**What is required:**
Copy each line of the data below, character for character.

**Provided records:**
################

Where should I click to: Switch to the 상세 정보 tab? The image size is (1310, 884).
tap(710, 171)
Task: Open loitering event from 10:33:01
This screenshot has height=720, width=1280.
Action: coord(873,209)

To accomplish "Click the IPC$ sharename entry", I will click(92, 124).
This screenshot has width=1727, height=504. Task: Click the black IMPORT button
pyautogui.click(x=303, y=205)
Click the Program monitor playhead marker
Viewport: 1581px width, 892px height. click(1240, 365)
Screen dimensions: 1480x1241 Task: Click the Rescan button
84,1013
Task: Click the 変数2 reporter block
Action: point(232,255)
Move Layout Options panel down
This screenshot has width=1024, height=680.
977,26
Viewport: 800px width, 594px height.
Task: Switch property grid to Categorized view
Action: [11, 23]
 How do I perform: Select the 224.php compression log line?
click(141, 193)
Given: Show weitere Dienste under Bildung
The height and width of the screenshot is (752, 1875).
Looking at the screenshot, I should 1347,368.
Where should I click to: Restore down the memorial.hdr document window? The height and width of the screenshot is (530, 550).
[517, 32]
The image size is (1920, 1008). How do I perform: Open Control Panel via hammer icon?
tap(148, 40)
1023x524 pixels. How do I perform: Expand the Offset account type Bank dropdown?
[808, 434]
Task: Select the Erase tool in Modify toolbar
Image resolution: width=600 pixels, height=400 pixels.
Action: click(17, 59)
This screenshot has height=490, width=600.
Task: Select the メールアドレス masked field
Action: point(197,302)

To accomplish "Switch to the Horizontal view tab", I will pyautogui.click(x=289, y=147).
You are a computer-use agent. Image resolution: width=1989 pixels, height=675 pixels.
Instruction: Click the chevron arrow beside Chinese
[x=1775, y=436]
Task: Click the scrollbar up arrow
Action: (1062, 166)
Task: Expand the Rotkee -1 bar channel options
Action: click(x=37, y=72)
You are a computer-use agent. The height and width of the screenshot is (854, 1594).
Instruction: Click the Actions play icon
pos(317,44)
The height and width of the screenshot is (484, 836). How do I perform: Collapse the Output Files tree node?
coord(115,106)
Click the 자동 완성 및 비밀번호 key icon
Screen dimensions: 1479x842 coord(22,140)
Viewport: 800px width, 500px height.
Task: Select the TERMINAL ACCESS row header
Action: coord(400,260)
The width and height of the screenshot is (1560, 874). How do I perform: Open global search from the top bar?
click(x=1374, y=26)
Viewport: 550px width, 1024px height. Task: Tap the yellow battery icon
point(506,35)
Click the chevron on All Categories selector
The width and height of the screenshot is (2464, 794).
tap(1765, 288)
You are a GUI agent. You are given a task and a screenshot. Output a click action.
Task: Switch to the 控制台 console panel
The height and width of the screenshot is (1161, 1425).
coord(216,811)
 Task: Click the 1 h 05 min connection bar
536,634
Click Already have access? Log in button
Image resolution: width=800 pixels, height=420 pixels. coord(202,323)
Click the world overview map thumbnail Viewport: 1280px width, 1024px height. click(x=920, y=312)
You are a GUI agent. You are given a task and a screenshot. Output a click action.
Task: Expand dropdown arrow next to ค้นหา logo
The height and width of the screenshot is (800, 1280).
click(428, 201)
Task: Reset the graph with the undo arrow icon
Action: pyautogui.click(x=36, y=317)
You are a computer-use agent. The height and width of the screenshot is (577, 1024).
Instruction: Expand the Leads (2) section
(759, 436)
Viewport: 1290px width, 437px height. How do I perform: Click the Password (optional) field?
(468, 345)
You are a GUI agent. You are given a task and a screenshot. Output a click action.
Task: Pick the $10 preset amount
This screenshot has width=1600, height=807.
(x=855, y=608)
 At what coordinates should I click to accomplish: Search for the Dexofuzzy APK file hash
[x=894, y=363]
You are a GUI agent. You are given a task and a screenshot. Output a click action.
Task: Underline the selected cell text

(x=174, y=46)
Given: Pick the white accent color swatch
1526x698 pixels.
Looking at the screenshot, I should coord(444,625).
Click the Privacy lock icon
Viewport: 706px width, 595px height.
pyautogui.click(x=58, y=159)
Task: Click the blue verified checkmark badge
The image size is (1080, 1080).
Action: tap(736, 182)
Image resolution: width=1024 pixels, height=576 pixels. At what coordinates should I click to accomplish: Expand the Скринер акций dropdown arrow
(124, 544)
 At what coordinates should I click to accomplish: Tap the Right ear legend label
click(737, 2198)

################

**Answer box:**
Where should I click to: Switch to the 상세 정보 tab? The image size is (1310, 884).
tap(710, 171)
Task: Open loitering event from 10:33:01
This screenshot has height=720, width=1280.
Action: coord(873,209)

To accomplish "Click the IPC$ sharename entry", I will click(92, 124).
This screenshot has width=1727, height=504. Task: Click the black IMPORT button
pyautogui.click(x=303, y=205)
Click the Program monitor playhead marker
Viewport: 1581px width, 892px height. click(1240, 365)
Screen dimensions: 1480x1241 Task: Click the Rescan button
84,1013
Task: Click the 変数2 reporter block
Action: point(232,255)
Move Layout Options panel down
This screenshot has width=1024, height=680.
977,26
Viewport: 800px width, 594px height.
Task: Switch property grid to Categorized view
Action: [11, 23]
 How do I perform: Select the 224.php compression log line?
click(141, 193)
Given: Show weitere Dienste under Bildung
The height and width of the screenshot is (752, 1875).
Looking at the screenshot, I should 1347,368.
Where should I click to: Restore down the memorial.hdr document window? The height and width of the screenshot is (530, 550).
[517, 32]
The image size is (1920, 1008). How do I perform: Open Control Panel via hammer icon?
tap(148, 40)
1023x524 pixels. How do I perform: Expand the Offset account type Bank dropdown?
[808, 434]
Task: Select the Erase tool in Modify toolbar
Image resolution: width=600 pixels, height=400 pixels.
Action: click(17, 59)
This screenshot has height=490, width=600.
Task: Select the メールアドレス masked field
Action: point(197,302)

To accomplish "Switch to the Horizontal view tab", I will pyautogui.click(x=289, y=147).
You are a computer-use agent. Image resolution: width=1989 pixels, height=675 pixels.
Instruction: Click the chevron arrow beside Chinese
[x=1775, y=436]
Task: Click the scrollbar up arrow
Action: (1062, 166)
Task: Expand the Rotkee -1 bar channel options
Action: click(x=37, y=72)
You are a computer-use agent. The height and width of the screenshot is (854, 1594).
Instruction: Click the Actions play icon
pos(317,44)
The height and width of the screenshot is (484, 836). How do I perform: Collapse the Output Files tree node?
coord(115,106)
Click the 자동 완성 및 비밀번호 key icon
Screen dimensions: 1479x842 coord(22,140)
Viewport: 800px width, 500px height.
Task: Select the TERMINAL ACCESS row header
Action: coord(400,260)
The width and height of the screenshot is (1560, 874). How do I perform: Open global search from the top bar?
click(x=1374, y=26)
Viewport: 550px width, 1024px height. Task: Tap the yellow battery icon
point(506,35)
Click the chevron on All Categories selector
The width and height of the screenshot is (2464, 794).
tap(1765, 288)
You are a GUI agent. You are given a task and a screenshot. Output a click action.
Task: Switch to the 控制台 console panel
The height and width of the screenshot is (1161, 1425).
coord(216,811)
 Task: Click the 1 h 05 min connection bar
536,634
Click Already have access? Log in button
Image resolution: width=800 pixels, height=420 pixels. coord(202,323)
Click the world overview map thumbnail Viewport: 1280px width, 1024px height. click(x=920, y=312)
You are a GUI agent. You are given a task and a screenshot. Output a click action.
Task: Expand dropdown arrow next to ค้นหา logo
The height and width of the screenshot is (800, 1280).
click(428, 201)
Task: Reset the graph with the undo arrow icon
Action: pyautogui.click(x=36, y=317)
You are a computer-use agent. The height and width of the screenshot is (577, 1024).
Instruction: Expand the Leads (2) section
(759, 436)
Viewport: 1290px width, 437px height. How do I perform: Click the Password (optional) field?
(468, 345)
You are a GUI agent. You are given a task and a screenshot. Output a click action.
Task: Pick the $10 preset amount
This screenshot has width=1600, height=807.
(x=855, y=608)
 At what coordinates should I click to accomplish: Search for the Dexofuzzy APK file hash
[x=894, y=363]
You are a GUI agent. You are given a task and a screenshot. Output a click action.
Task: Underline the selected cell text

(x=174, y=46)
Given: Pick the white accent color swatch
1526x698 pixels.
Looking at the screenshot, I should coord(444,625).
Click the Privacy lock icon
Viewport: 706px width, 595px height.
pyautogui.click(x=58, y=159)
Task: Click the blue verified checkmark badge
The image size is (1080, 1080).
Action: tap(736, 182)
Image resolution: width=1024 pixels, height=576 pixels. At what coordinates should I click to accomplish: Expand the Скринер акций dropdown arrow
(124, 544)
 At what coordinates should I click to accomplish: Tap the Right ear legend label
click(737, 2198)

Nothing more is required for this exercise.